JOB: Write the next part of the forum thread about AFX cars, picking up from its final line.

SELECTION:
'''
That's me, that's me!


----------



## RjAFX

MSwaterlogged said:


> That's me, that's me!


Well you are old.......no doubt.


----------



## GT40

Super G Man said:


> Old retired guys get a "pass".


You hit that nail right squarely on the head. :thumbsup:
There's always that car you can't find.
The internet has made looking a lot nicer for us,
even for the old guys like RJ,
I owed you that one my friend for a while now.:thumbsup:

*:hat:HAPPY HUNTING EVERYONE,:hat:*

:dude: GT40 :wave:


----------



## RjAFX

GT40 said:


> You hit that nail right squarely on the head. :thumbsup:
> There's always that car you can't find.
> The internet has made looking a lot nicer for us,
> even for the old guys like RJ,
> I owed you that one my friend for a while now.:thumbsup:
> 
> *:hat:HAPPY HUNTING EVERYONE,:hat:*
> 
> :dude: GT40 :wave:


I think all of ya are older than me...


----------



## AFXCOLLECTOR

*'32 Ford Panel Wagons*

Sort of new here. I had a HobbyTalk account years ago but forgot my creds so I just signed up again with a new user name. 

Anyhow, let's revive this thread. How about the AFX '32 panel wagons. The orange is a tough one.


----------



## vansmack2

AFXCOLLECTOR said:


> Sort of new here. I had a HobbyTalk account years ago but forgot my creds so I just signed up again with a new user name.
> 
> Anyhow, let's revive this thread. How about the AFX '32 panel wagons. The orange is a tough one.


Nice choice for a revival.


----------



## AFXCOLLECTOR

*I got more, just need some pics.*



vansmack2 said:


> Nice choice for a revival.
'''
DATA RECORDS:
'''
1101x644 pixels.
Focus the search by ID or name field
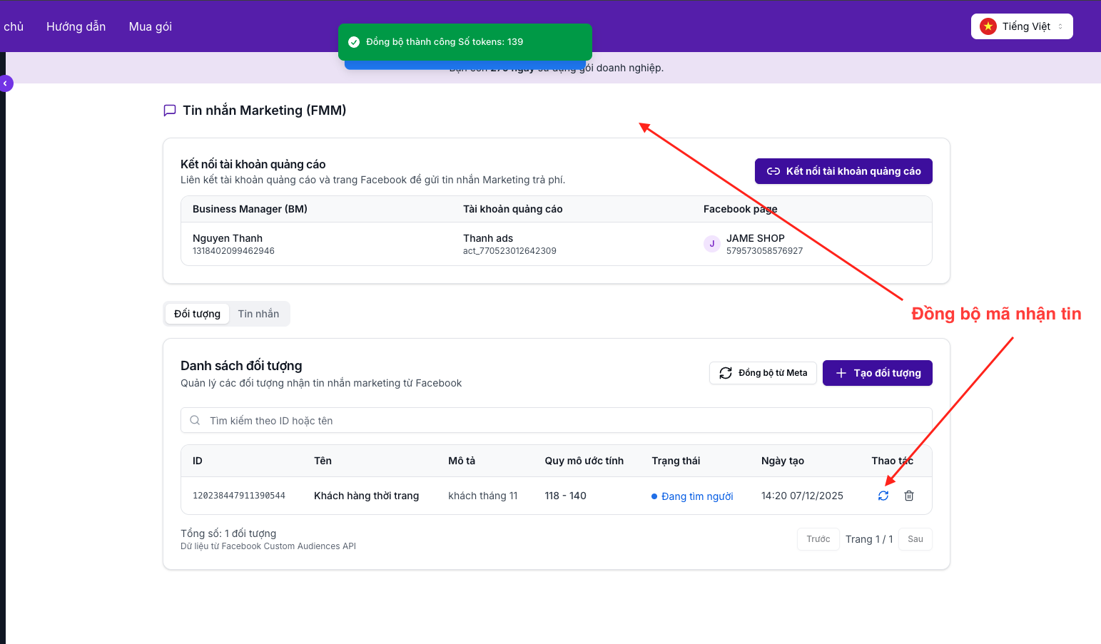coord(557,421)
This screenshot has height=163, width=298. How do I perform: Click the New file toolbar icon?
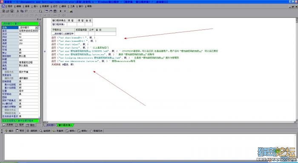click(3, 11)
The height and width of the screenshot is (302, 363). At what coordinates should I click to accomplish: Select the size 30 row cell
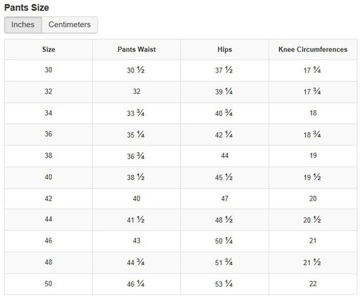click(48, 70)
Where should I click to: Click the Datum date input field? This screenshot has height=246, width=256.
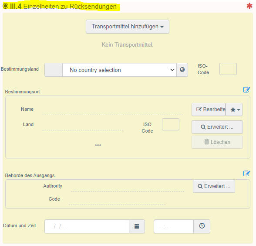point(87,226)
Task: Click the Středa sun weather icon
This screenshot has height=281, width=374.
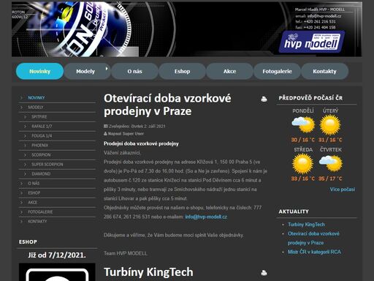Action: [x=302, y=164]
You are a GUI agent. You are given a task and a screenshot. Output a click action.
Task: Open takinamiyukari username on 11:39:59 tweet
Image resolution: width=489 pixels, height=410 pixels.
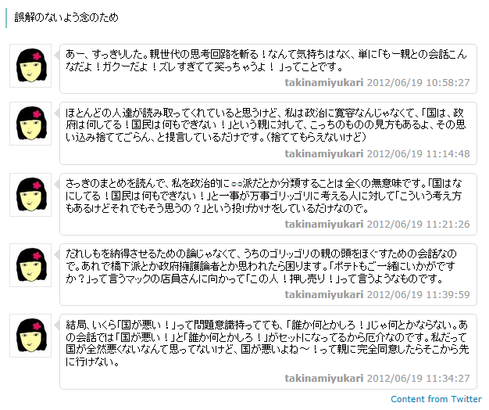[x=323, y=295]
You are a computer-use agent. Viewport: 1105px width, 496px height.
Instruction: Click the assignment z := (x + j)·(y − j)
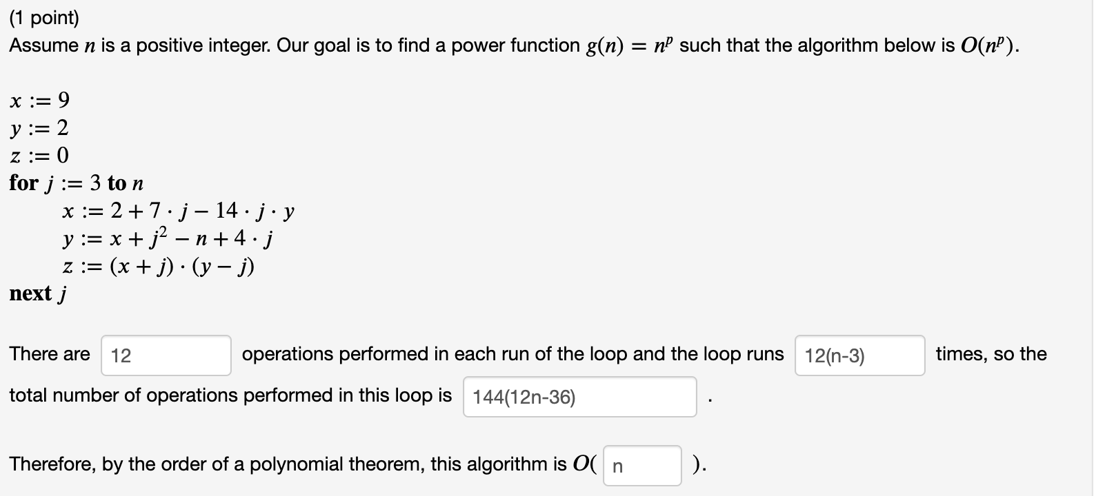coord(159,266)
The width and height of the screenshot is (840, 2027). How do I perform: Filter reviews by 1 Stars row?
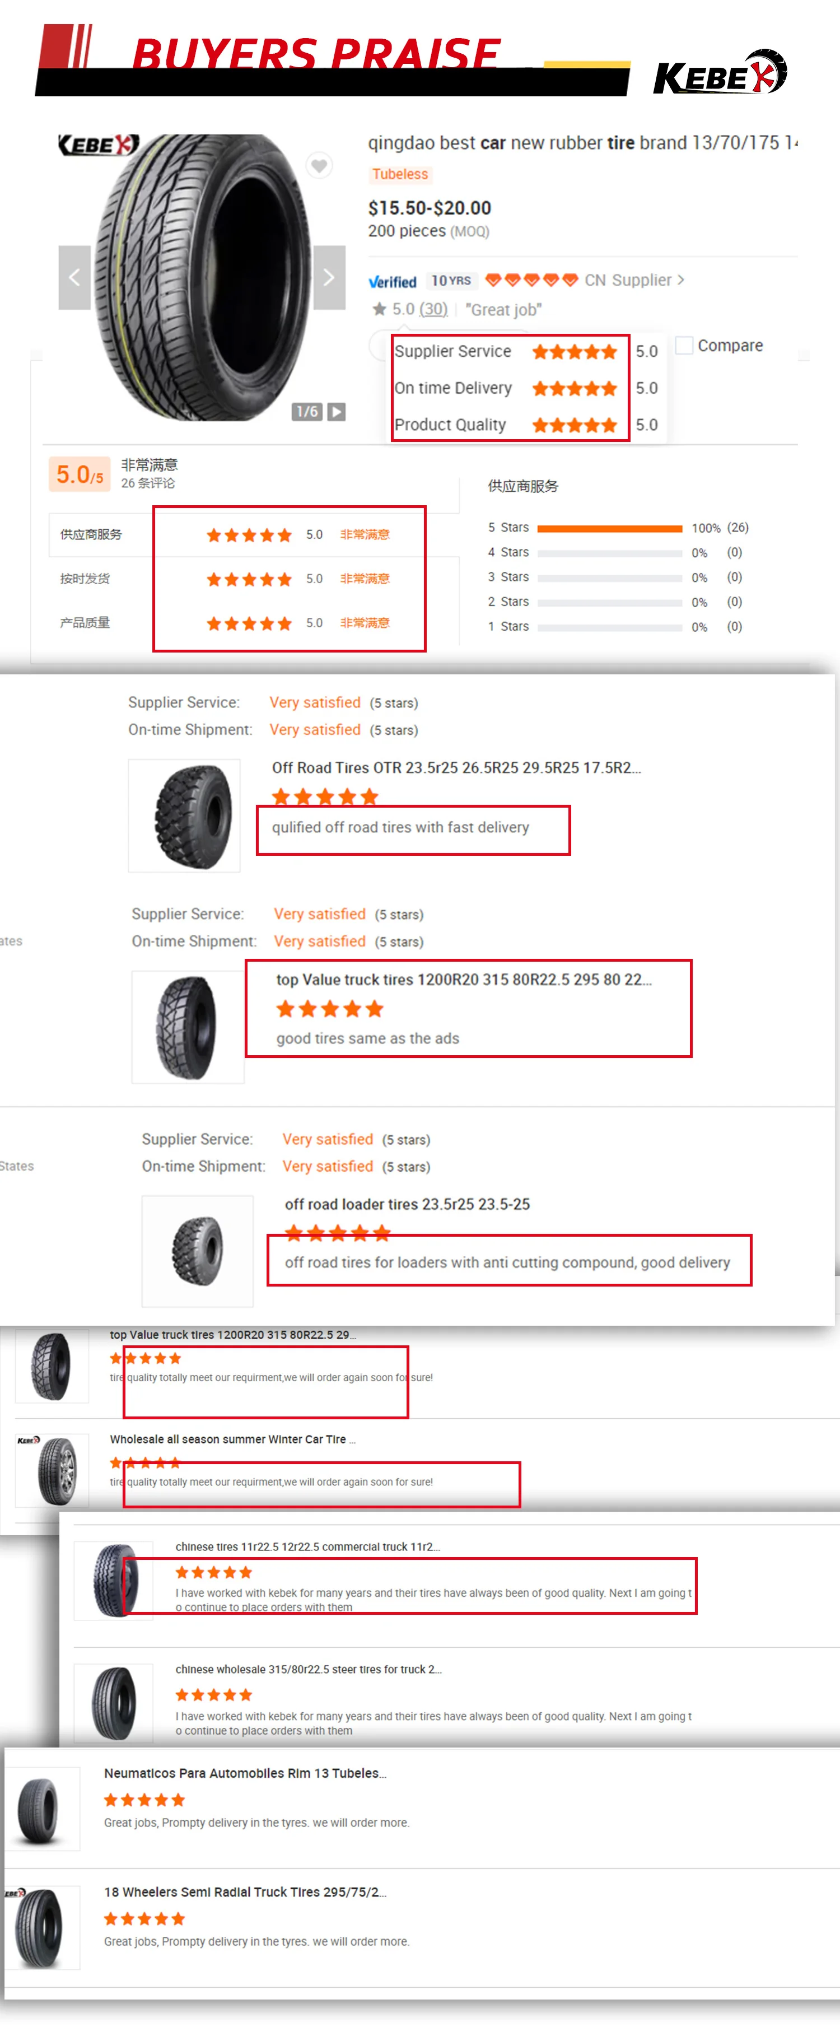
'''
RESULT OF THE EXERCISE:
Thanks Van,

More to come.....


----------



## RjAFX

Keep em coming man .... keep em coming.


----------



## AFXCOLLECTOR

*Javelin Pro Stockers next*



RjAFX said:


> Keep em coming man .... keep em coming.


I just need my camera to comply!


----------



## RjAFX

Get em front and center, and start shooting.......I don't bother with digging camera's any more, my phone does the job most of the time.


----------



## AFXCOLLECTOR

Why am I having issues posting pics? Because I haven't made 5 posts?


----------



## AFXCOLLECTOR

*Trying to post pics*

Last junk post just to reach the 5 post minimum to post pics.


----------



## AFXCOLLECTOR

*Javelin Pro Stockers*

OK, lets try this one more time. All four Javelin Pro Stockers.

http://home.ptd.net/~davey28/DSC04019.JPG


----------



## RjAFX

AFXCOLLECTOR said:


> Last junk post just to reach the 5 post minimum to post pics.



All of my posts are junk.......and counting.


----------



## AFXCOLLECTOR

*LOL Rj*



RjAFX said:


> All of my posts are junk.......and counting.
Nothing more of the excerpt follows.